Notwithstanding the nominal independence of the office, a moderate Muslim as UNSG could encourage greater Arab engagement in institutions such as the International Criminal Court and bring attention to their contributions in development and humanitarian efforts. Successful efforts would feedback into Western perceptions of more culturally, politically diverse societies in the Arab and predominantly Muslim countries.  

Despite Bolton’s convictions, the U.S. appears ready to get behind an Asian nominee and could benefit from the region’s vast expanse as to how that is defined. So, the question to raise becomes, where is China on this?

For China, what does “Asian” mean?

Follow up on this month’s process

Monday, July 10th, 2006

The Security Council Report (SCR) has provided a further analysis of this month’s process following Ambassador de La Sablière‘s briefing last Wednesday. It looks at the letter submitted de La Sablière to UNGA President Jan Eliasson and notes several differences from the previously discussed “Wisnumurti Guidelines” (from 1996) and some of the initial interpretations of de La Sablière’s announcement.

The formal decision that candidates must be nominated by a member state will upset the commonly held wisdom that a dark horse will steal the nomination from those publicly known in advance. This should appease Canada, India and other middle powers concerned about the General Assembly’s inability to properly evaluate the Security Council nominee. 

However, the logistics of the voting will, while pushing the process in an overall positive direction, obscure each candidate’s level of support among the permanent members where it counts most. The decision to allow member states to abstain from indicating their support may allow second- and third-choice candidates to survive the initial rounds, but will also allow permanent members to mask their true preferences. The polling will be further complicated by the decision not to differentiate – as in the Wisnumurti Guidelines – between permanent and elected members in the voting. This will hide from the candidates the true political value of their vote tally.

That the candidates will be told their vote tallies and the tallies of the highest and lowest vote getters is a encouraging reform, but likely merely a response by the Council to the number of openly campaigning Asian candidates. In SCR’s consideration,

“…such an approach is most likely to contribute to a voluntary narrowing of the field.

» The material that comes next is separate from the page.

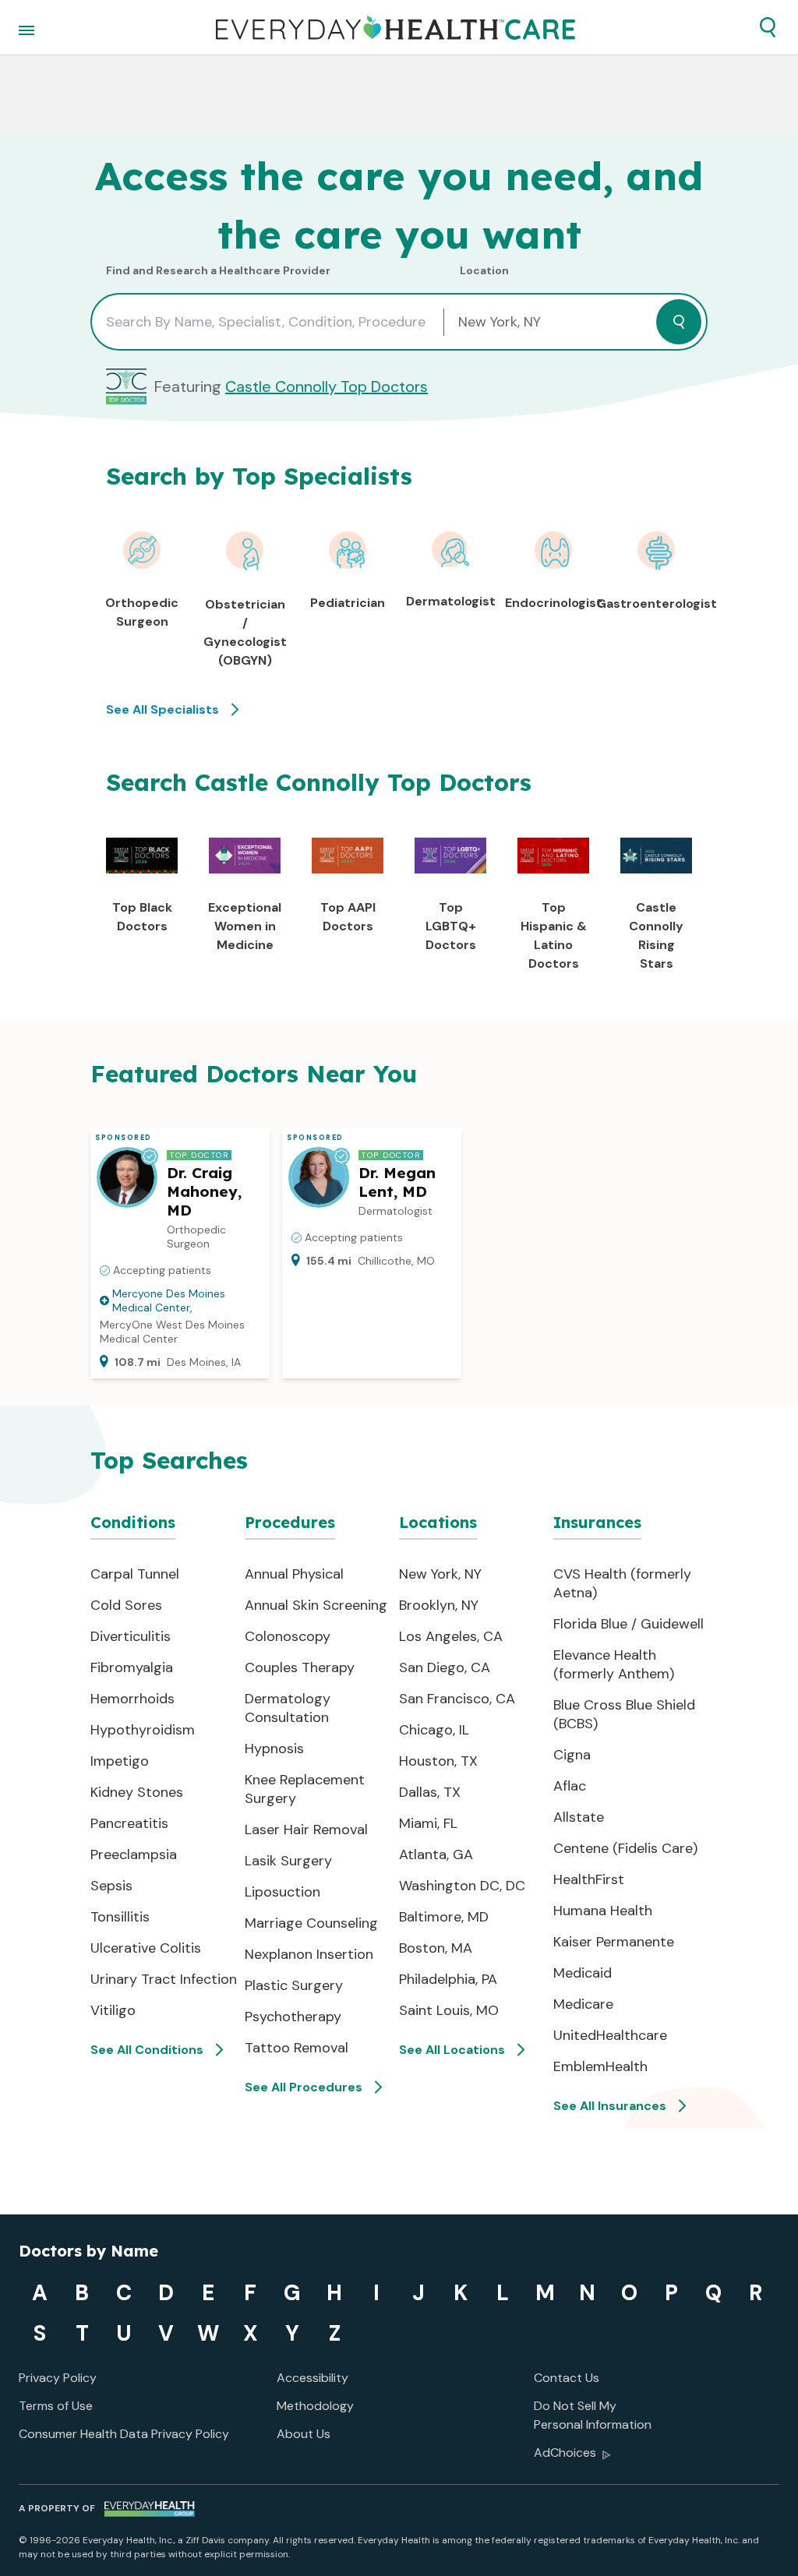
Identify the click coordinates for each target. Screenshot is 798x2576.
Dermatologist (451, 601)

The indicative scores, given privately to candidates, along with the anonymous “highest” and “lowest” scores, are likely to show candidates if they have any realistic chance of success.”

The vote tallies will not officially be made public, but with a small number of candidates, it will probably not be too difficult for the sponsoring governments to interpret where their candidates fell in the ranking.

Four strikes and you’re…

Saturday, July 8th, 2006

Pakistan continues to have difficulty finding someone willing to be its nationalist champion against India’s Shashi Tharoor.

It’s latest candidate-to-be-named, Ambassador Maleeha Lodhi, has not yet received the reassurances that Islamabad would provide her the necessary support to effectively challenge Tharoor for the post of UNSG. Tharoor was formally nominated as a candidate on Thursday and has begun his campaign in Africa.

To date, Pakistan has leaked the names of four officials who were being considered.

  • Prime Minister Shaukat Aziz – would prefer to stay on as Prime Minister until 2012. (Maybe he’ll challenge Ramos-Horta?)
  • UN Ambassador Munir Akram – does not want to give up his seat at the UN just yet
  • Former UNFPA Director Dr. Nafis Sadik – has told friends she has no interest in the post
  • Ambassador to the UK Maleeha Lodhi – ??

Lodhi’s name was raised as a possibility after, one by one, the others declined the honor and after it was reported that Pakistan had given up and would instead back one of Tharoor’s current challengers.

Considering the difficulty Pakistan is having with finding one of its own to challenge Tharoor, the government might want to revisit that option.